### ASSIGNMENT A
According to the commentary on Supreme Court expansion, what health conditions does Harold Porter have?
### ASSIGNMENT B
Carry on the commentary on Supreme Court expansion from the point where it stops.

### DOCUMENT SEGMENT
In the interview, Biden said: “There’s a number of alternatives that are—go well beyond packing. […] The last thing we need to do is turn the Supreme Court into just a political football, whoever has the most votes gets whatever they want. Presidents come and go. Supreme Court justices stay for generations.” So on the “packing” thing, he needs to do some work. Talking about it as “balancing,” if not “expansion,” is a better way to address it. But it doesn’t hurt to get people used to hearing “expansion” and internalizing it—then it won’t seem like a radical thing when it happens.
But six months, 180 days, is far too long for Biden and a likely Democratic Senate to wait to act. There are going to be massive actions that have to be taken in the first month of Biden’s term to start fixing what Trump has wrecked, and there’s going to be absolutely vicious opposition to it in the Republican states. The first place they’ll go is the Republican-friendly courts, and they’ll act swiftly and not on merit. If Republican courts gave a damn about the merits of any political case, the challenge to the Affordable Care Act wouldn’t be in front of the Supreme Court right now.
The Supreme Court is also getting into the habit of acting quickly and dangerously right now. They’ve made it clear that voting rights are going to be history in a 6-3 Roberts court. The Alabama voting rights case, which was simply about voters being able to hand off their ballots curbside during this pandemic, proves it. As David Nir wrote, it’s “truly heartbreaking.” The lower court heard from Harold Porter, a Black man in his 70s who suffers from asthma and Parkinson’s Disease. “[S]o many of my [ancestors] even died to vote. And while I don’t mind dying to vote, I think we’re past that—we’re past that time,” he told the court, and it agreed with him. The Supreme Court’s five conservatives didn’t.

### SUPPLIED DATA
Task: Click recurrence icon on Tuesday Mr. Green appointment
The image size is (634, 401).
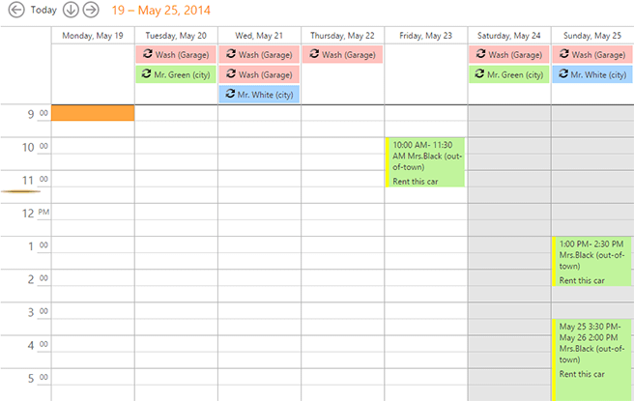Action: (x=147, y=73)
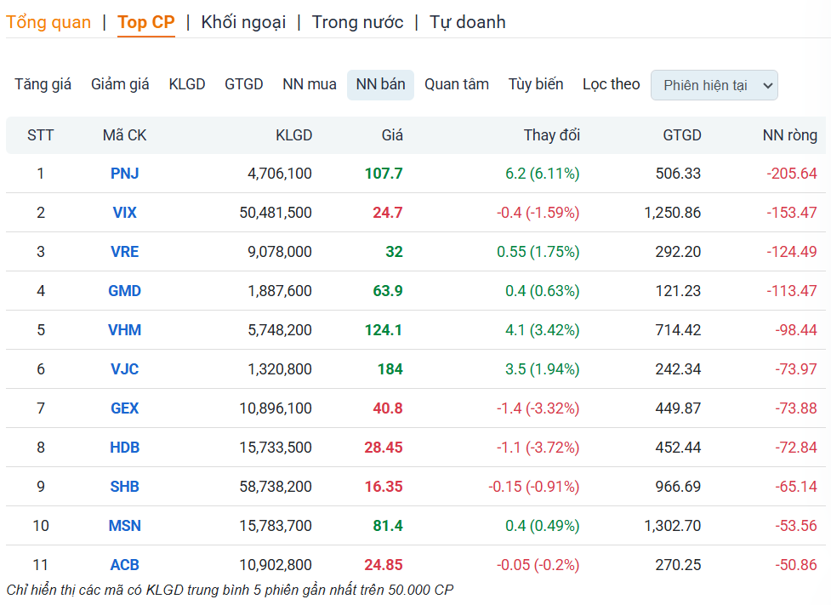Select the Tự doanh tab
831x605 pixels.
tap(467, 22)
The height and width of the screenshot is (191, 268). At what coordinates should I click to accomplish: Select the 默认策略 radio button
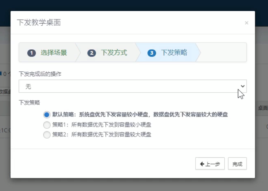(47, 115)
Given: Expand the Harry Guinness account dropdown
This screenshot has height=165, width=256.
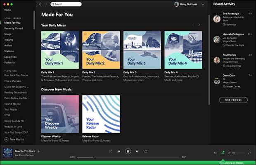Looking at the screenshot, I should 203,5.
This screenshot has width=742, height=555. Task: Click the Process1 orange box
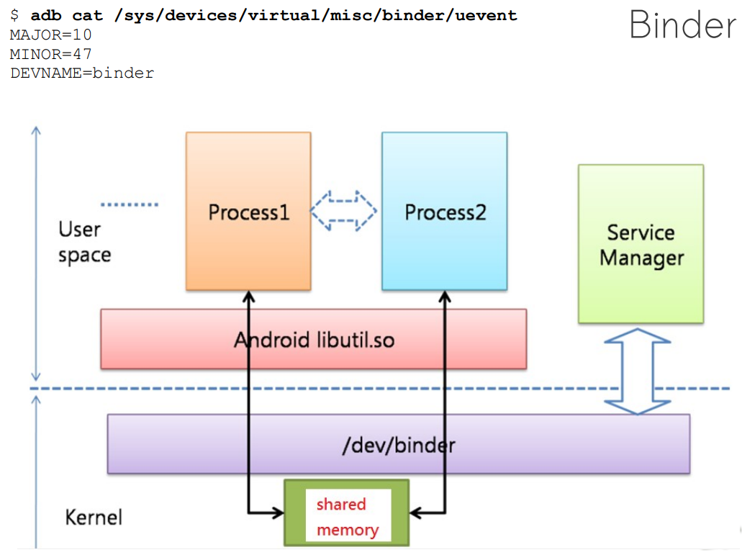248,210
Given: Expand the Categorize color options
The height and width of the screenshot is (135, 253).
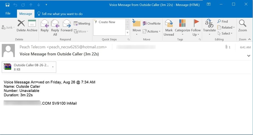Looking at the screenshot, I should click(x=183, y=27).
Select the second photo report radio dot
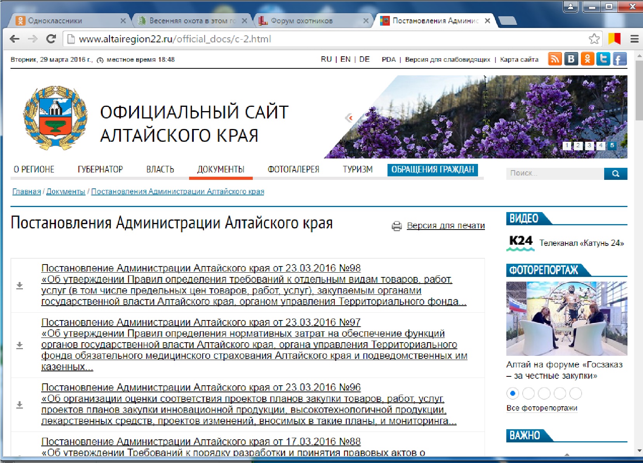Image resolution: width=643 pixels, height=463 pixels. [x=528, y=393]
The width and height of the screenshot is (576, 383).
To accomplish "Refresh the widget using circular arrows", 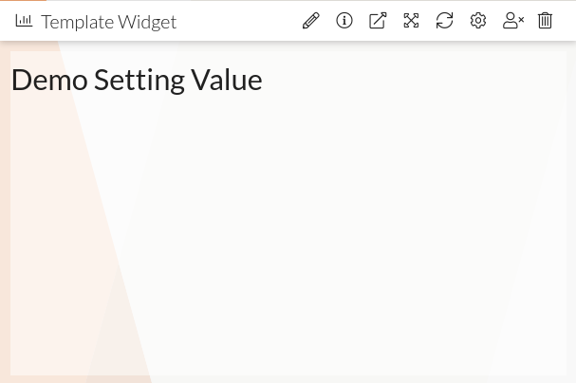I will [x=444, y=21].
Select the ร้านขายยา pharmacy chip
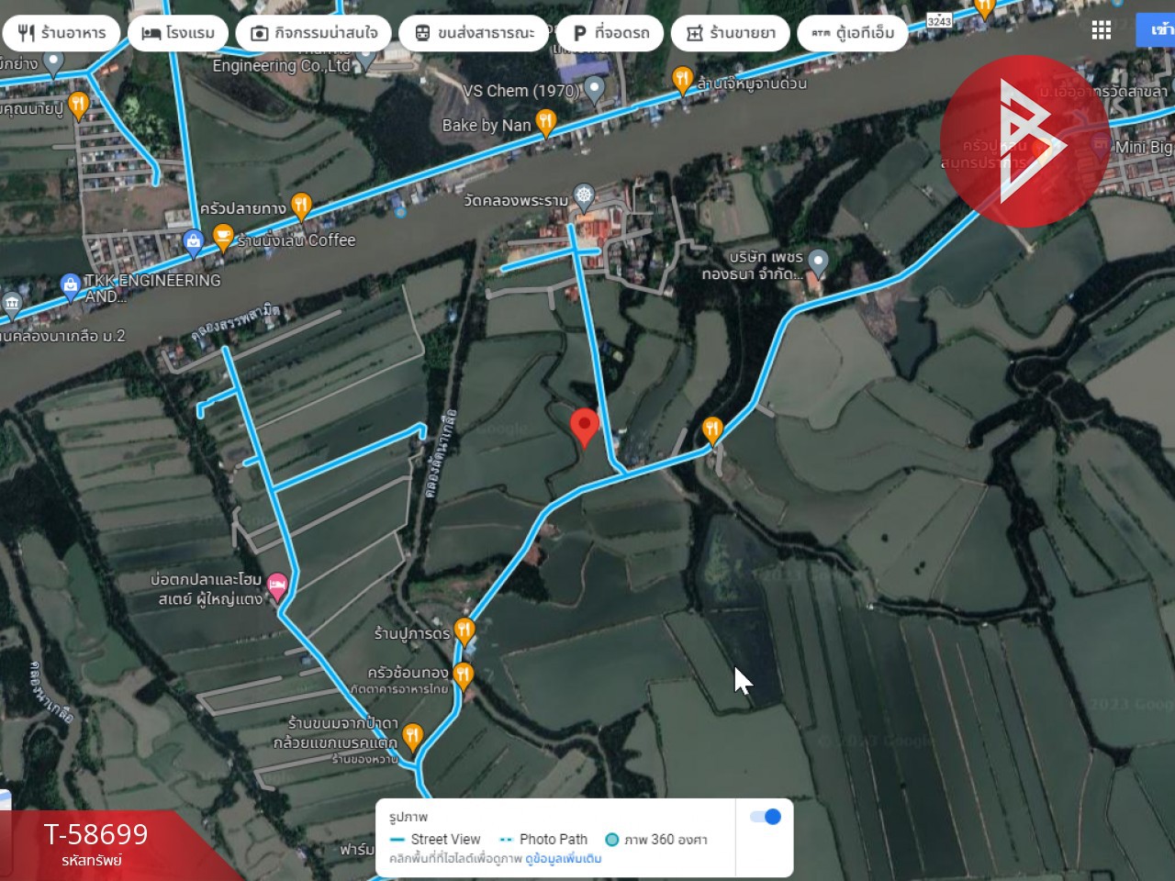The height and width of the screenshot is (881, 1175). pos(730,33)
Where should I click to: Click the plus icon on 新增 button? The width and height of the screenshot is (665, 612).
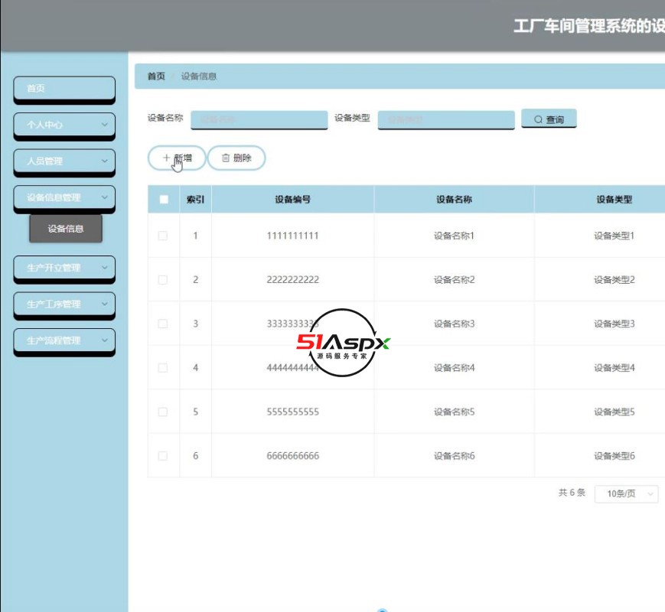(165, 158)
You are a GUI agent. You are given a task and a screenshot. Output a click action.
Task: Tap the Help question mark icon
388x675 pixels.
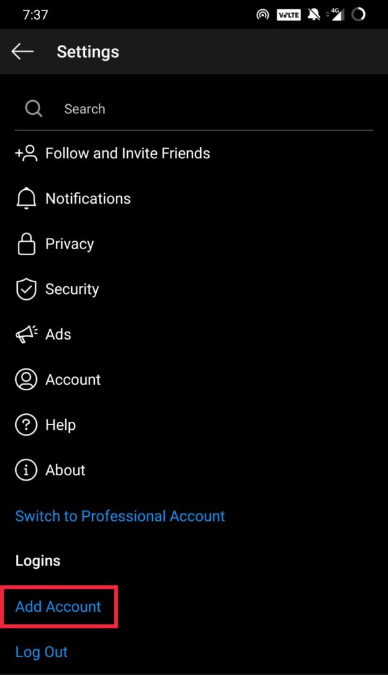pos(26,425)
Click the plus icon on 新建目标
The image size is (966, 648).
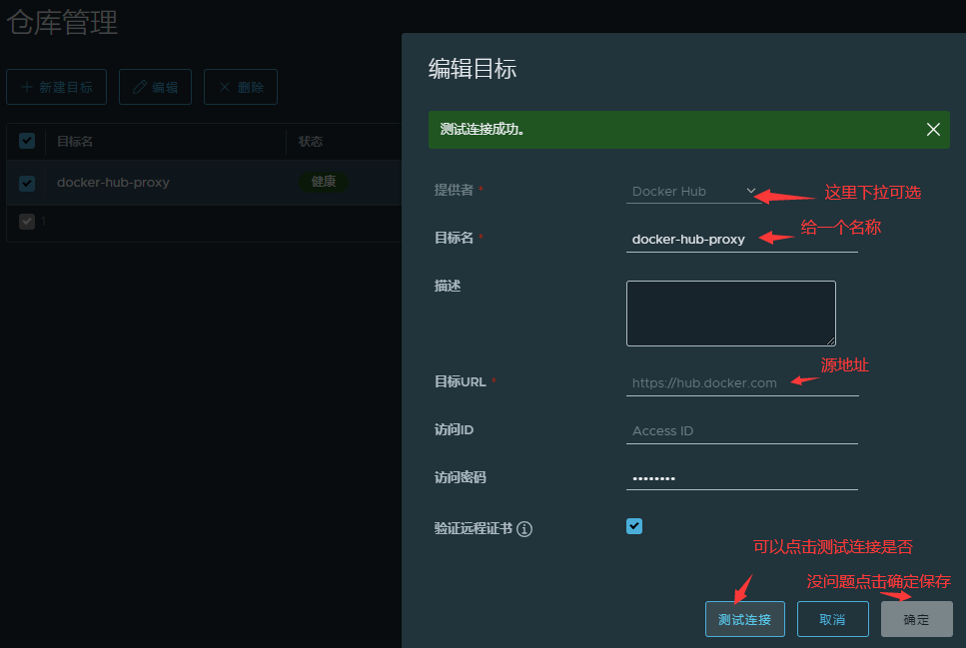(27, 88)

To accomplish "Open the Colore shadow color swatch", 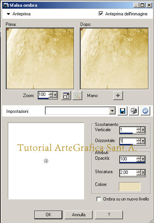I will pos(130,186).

### RESULT A
Asthma and Parkinson's Disease.

### RESULT B
That happened within about a month’s time. More than six months is far too long a period to give the Federal Society and the courts it has commandeered, including the SCOTUS, for their anti-democratic, minoritarian rule mischief. Hell, look at how fast they moved on Amy Coney Barrett—Ruth Bader Ginsburg had not even been buried yet when Trump was having the Barrett superspreader event at the White House. There was extremely scant outcry against that atrocity from conservative court-watchers, and there sure as hell was no one there to say “slow down.”
Speaking of conservative court watchers, that’s the other part of Biden’s commission to be watchful of. Putting a Federalist Society type on the commission for the purposes of “balance” would be disaster. Listen to scholars like Lawfare’s Quinta Jurecic and Susan Hennessey, who write that “if Barrett is confirmed and Trump loses the election, adhering to norms and accepting the status quo on January 20 poses a greater harm than expanding the Court would. We have now come to believe, more in sorrow than in anger, that adding justices may be the only way to restore the institutional legitimacy of the Court.”
If the commission is just Biden’s way to get there and to show that he’s taking a thoughtful approach to the issue ahead of this election, great. It’s a smart approach—it’s just one he shouldn’t feel absolutely wedded to when reality hits on Jan. 20.